In a May 13 conference call to discuss second-quarter results, Terry Block, president and chief operating officer, said Post’s share improved throughout the second quarter as marketing and sales efforts continued to increase, leading to the company’s highest four-week share in the ready-to-eat cereal market in more than a year at 10.7%, and the highest package share in two years at 11% for the period ended March 30.
Mr. Block said the gains were led by Great Grains and Grape Nuts, which saw volumes increase 8.2% and 2.4%, respectively, over the same quarter a year ago. He said new item distribution and new marketing programs drove the gains.

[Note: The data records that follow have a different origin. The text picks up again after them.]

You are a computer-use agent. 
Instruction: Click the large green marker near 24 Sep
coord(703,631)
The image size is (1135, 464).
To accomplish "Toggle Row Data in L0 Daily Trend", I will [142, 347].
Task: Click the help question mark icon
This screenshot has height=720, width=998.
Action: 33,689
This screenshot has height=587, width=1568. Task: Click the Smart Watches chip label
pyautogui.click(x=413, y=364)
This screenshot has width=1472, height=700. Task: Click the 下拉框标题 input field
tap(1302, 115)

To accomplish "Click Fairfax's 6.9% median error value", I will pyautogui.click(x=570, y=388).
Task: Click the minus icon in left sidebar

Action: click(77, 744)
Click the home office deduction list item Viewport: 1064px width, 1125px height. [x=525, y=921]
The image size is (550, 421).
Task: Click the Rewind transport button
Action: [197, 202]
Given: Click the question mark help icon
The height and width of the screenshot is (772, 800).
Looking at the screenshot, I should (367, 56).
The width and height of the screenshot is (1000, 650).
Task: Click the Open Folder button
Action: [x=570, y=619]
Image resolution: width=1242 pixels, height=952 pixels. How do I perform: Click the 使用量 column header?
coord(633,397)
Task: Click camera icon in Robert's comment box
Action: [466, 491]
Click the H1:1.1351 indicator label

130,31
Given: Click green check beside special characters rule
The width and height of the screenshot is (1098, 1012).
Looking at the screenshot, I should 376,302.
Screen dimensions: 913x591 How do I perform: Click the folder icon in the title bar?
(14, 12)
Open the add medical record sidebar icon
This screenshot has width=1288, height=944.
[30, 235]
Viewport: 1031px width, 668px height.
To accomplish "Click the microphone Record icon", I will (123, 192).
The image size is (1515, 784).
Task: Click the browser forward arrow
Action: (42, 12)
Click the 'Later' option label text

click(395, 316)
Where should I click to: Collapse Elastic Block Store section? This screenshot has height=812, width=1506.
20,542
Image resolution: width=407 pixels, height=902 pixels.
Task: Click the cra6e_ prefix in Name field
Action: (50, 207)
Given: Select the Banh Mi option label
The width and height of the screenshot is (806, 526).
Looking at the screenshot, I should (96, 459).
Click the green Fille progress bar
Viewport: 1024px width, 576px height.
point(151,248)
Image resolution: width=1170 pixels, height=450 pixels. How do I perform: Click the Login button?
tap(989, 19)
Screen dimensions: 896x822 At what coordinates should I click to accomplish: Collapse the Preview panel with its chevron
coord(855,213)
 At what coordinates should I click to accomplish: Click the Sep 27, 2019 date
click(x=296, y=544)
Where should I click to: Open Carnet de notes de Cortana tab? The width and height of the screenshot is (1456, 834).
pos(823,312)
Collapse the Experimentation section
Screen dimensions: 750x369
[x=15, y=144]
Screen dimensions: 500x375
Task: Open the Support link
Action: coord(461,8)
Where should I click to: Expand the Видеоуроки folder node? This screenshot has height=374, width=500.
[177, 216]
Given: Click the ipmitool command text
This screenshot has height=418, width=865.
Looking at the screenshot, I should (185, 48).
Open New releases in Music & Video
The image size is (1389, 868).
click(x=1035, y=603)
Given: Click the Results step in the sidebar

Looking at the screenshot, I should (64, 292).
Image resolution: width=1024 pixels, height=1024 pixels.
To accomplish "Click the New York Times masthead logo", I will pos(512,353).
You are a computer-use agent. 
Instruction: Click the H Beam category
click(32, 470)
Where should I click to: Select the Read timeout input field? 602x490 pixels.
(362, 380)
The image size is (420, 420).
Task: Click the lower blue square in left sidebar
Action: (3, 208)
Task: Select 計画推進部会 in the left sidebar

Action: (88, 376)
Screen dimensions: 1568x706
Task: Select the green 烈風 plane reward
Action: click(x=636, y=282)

“Great Grains accelerated growth throughout quarter two behind new distribution achievement on Great Grains Protein Blends and new advertising as the Great Grains’ consumer responds well to advertising,” he said. “Both factors helped contribute to Great Grains becoming one of the fastest-growing better-for-you positioned cereal brands. Increased promotional support, new distribution on Grape Nuts Fit, and the first advertising on Grape Nuts in 10 years helped propel growth on the Grape Nuts brand for the quarter, helping Grape Nuts reach a full-year share high.”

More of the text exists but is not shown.